If $X_1, \ldots, X_n$ are iid random variables $\sim N(\mu,\sigma^2)$,

$$\frac{\bar{X}\,-\,\mu}{\sigma/\sqrt{n}} \sim N(0,1)$$

$Z=\frac{\bar{X}\,-\,\mu}{\sigma/\sqrt{n}}$ is the Z-test.

If the $X_1,\ldots,X_n$ are not normally distributed, the expression will tend to $\sim N(0,1)$ as $n\to\infty$, the basis for the central limit theorem (CLT).

[Note that the preceding opening statement is now correct after reflecting @Ian and @Michael Hardy comments to the OP in reference to the CLT.]

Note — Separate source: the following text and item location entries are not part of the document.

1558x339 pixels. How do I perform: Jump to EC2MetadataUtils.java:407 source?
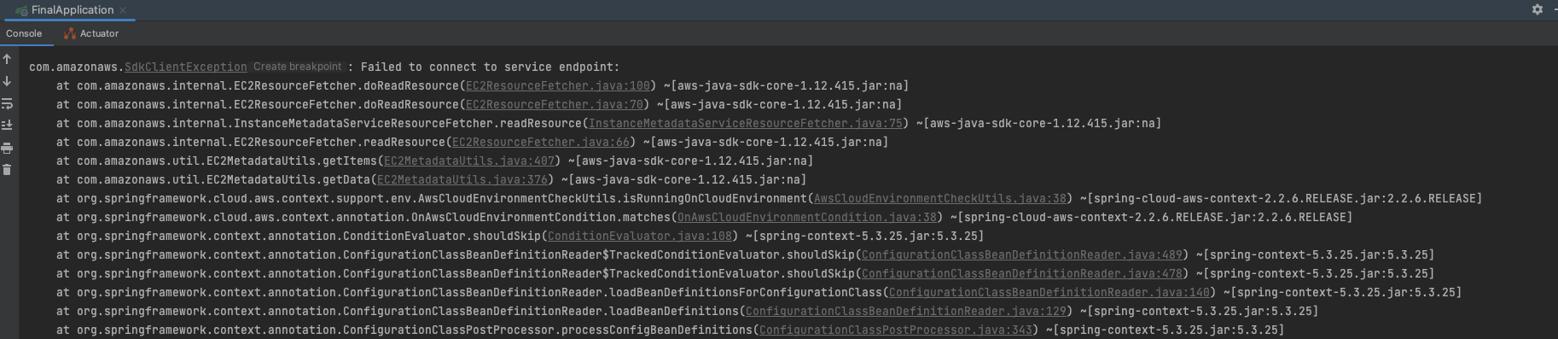click(468, 161)
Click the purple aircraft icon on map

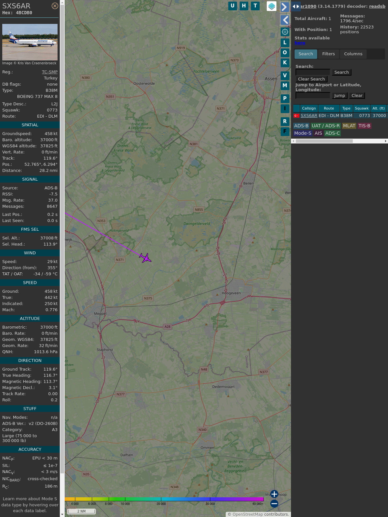tap(146, 258)
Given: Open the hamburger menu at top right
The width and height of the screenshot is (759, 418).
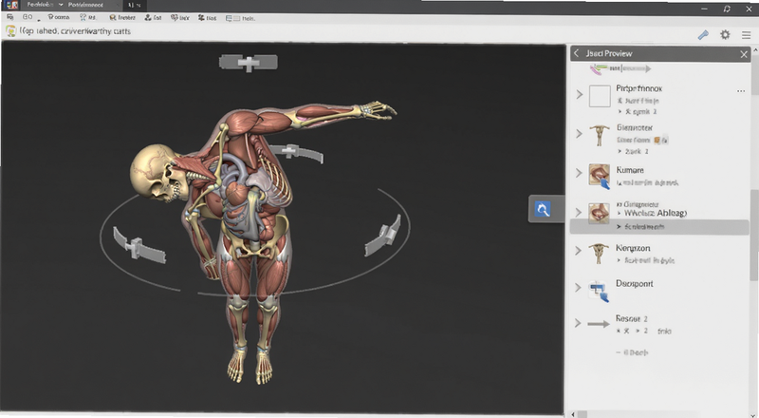Looking at the screenshot, I should [746, 35].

If the standard deviation of the population, $\sigma$, is unknown we can replace it by the estimation based on a sample, $S$, but then the expression (one-sample t-test statistic) will follow a $t$-distribution:

$$ T=\frac{\bar{X}\,-\,\mu}{S/\sqrt{n}}\sim t_{n-1}$$

with $$S=\sqrt{\frac{\sum(X_i-\bar X)^2}{n-1}}.$$

Minimal manipulations of this equation for $T$

$$\begin{align} \frac{\bar{X}\,-\,\mu}{S/\sqrt{n}} &= \frac{\bar{X}\,-\,\mu}{\frac{\sigma}{\sqrt{n}}} \frac{1}{\frac{S}{\sigma}}\\[2ex] &= Z\,\frac{1}{\frac{S}{\sigma}}\\[2ex] &= \frac{Z}{\sqrt{\frac{\color{blue}{\sum(X_i-\bar X)^2}}{(n-1)\,\color{blue}{\sigma^2}}}} \sim\frac{Z}{\sqrt{\frac{\color{blue}{\chi_{n-1}^2}}{n-1}}} \sim t_{n-1}\small \tag 1 \end{align}$$

will introduce the chi square distribution, $(\chi^2).$

The chi square is the distribution that models $X^2$ with $X\sim N(0,1)$:

Let's say that $X \sim N(0,1)$ and that $Y=X^2$ and find the density of $Y$ by using the $\text{cdf}$ method:

$$\Pr(Y \leq y) = \Pr(X^2 \leq y)= \Pr(-\sqrt{y} \leq x \leq > \sqrt{y}).$$

We cannot integrate in close form the density of the normal distribution. But we can express it:

$$ F_X(y) = F_X(\sqrt{y})- F_X(-\sqrt[]{y}).$$ Taking the derivative:

$$ f_X(y)= F_X'(\sqrt{y})\,\frac{1}{2\sqrt{y}}+ > F_X'(\sqrt{-y})\,\frac{1}{2\sqrt{y}}.$$

Since the values of the normal $\text{pdf}$ are symmetrical:

$$ f_X(y)= F_X'(\sqrt{y})\,\frac{1}{\sqrt{y}}.$$

Equating this to the $\text{pdf}$ of the normal (now the $x$ in the $\text{pdf}$ will be $\sqrt{y}$ to be plugged into the $e^{-\frac{x^2}{2}}$ part of the normal $\text{pdf}$); and remembering to in include $\frac{1}{\sqrt{y}}$ at the end:

$$\begin{align} f_X(y) &= F_X'\left(\sqrt{y}\right)\,\frac{1}{\sqrt[]{y}}\\[2ex] &=\frac{1}{\sqrt{2\pi}}\,e^{-\frac{y}{2}}\, \frac{1}{\sqrt[]{y}}\\[2ex] &=\frac{1}{\sqrt{2\pi}}\,e^{-\frac{y}{2}}\, y^{\frac{1}{2}- 1} \end{align}$$

Compared to the pdf of the chi square:

$$ f_X(x)= \frac{1}{2^{\nu/2}\Gamma(\frac{\nu}{2})}e^{\frac{-x}{2}}x^{\frac{\nu}{2}-1}$$

and, since $\Gamma(1/2)=\sqrt{\pi}$, for $1$ df, we have derived exactly the $\text{pdf}$ of the chi square.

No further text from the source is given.